シリウスは大きな溜息を吐いてから、最愛の妹に向かって目を遣る。
「シャーロット。心配かけて済まなかったな……」
その言葉を聞いたシャーロットはずっと風呂に入っていなかったと思われるシリウスの胸の中に飛び込む。
「良かったです!お兄様……シャーロットは二週間の間、ずっとお兄様の身を案じておりましたから……」
「二週間だと?」
シャーロットはシリウスの片眉が動いた事に気が付く。
「ええ、お兄様は二週間の間、ずっと寝ておりました。その間、様々な人がお兄様のお世話をしておりました。お兄様に流動食をこしらえてくださったり、お兄様の安眠のために布団を用意してくれたり、勿論、お兄様のお体はわたくしが拭かせていただきましたが……」
「成る程、どうやら、わたしはあの忌々しい刑事から受けた傷のために、ずっと寝ていたと言う訳だな?」
「ええ、わたし自身もここに迷い込んでからは一週間の間はあの口の悪いお嬢さんから受けた傷の療養に励んでおりました」
シャーロットの言葉からすると、自分と妹は何処かの田舎の村落にでも迷い込んだに違いない。

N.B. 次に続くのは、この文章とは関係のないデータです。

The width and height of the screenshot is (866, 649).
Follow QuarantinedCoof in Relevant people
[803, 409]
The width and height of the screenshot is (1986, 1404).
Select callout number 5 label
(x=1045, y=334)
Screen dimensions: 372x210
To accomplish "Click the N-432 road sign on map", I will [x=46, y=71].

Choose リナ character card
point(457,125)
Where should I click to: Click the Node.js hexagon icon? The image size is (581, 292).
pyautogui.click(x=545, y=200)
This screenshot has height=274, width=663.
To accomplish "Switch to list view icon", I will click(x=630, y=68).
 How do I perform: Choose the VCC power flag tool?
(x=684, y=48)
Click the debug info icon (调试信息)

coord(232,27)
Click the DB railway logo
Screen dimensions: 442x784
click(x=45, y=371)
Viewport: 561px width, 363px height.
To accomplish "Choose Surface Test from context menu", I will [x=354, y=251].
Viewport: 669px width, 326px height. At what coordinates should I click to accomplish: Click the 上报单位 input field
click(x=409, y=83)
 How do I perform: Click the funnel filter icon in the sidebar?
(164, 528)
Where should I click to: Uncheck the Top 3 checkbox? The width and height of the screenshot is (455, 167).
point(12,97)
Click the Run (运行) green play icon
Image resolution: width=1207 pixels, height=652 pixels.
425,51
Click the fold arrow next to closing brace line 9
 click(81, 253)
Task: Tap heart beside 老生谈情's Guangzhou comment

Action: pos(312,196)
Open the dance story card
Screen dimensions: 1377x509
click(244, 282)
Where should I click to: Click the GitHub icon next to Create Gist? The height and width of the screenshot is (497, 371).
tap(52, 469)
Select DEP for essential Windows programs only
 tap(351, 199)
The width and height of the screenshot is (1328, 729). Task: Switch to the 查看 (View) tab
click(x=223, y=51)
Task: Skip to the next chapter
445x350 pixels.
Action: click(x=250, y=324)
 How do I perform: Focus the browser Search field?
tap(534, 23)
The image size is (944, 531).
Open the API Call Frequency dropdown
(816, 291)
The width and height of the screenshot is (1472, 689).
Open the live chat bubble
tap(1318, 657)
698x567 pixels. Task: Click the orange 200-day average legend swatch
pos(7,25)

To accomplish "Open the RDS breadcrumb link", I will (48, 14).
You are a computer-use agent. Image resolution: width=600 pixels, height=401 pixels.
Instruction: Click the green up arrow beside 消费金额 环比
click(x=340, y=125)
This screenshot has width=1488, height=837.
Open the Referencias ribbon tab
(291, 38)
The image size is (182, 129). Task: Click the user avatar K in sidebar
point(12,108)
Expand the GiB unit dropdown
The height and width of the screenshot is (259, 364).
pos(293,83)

『三国志』や『水滸伝』では大した活躍をする場面が無い退屈な場所と言う印象の強い村落であるが、助けてくれた事には感謝をしようと考えていると、日本の伝統衣装に身を包んだ妹が眠っていた兄の耳元で囁く。
「お兄様、ここだけの話ですが、わたし達の迷い込んだ場所は複雑な場所なのですよ」
シリウスは彼女と同じような小さい声で言葉を返す。
「例えば?」
「お兄様もニンジャをご存知でしょう?この村落はニンジャを育成するので有名な場所なのです。その上、ニンジャのリーダーは不在と言う事で、現在、我々の居る村では跡目争いが起ころうとしております。お兄様もそれに同調してみては?」
妹のもたらした情報にシリウスは唇を大きく歪めて答える。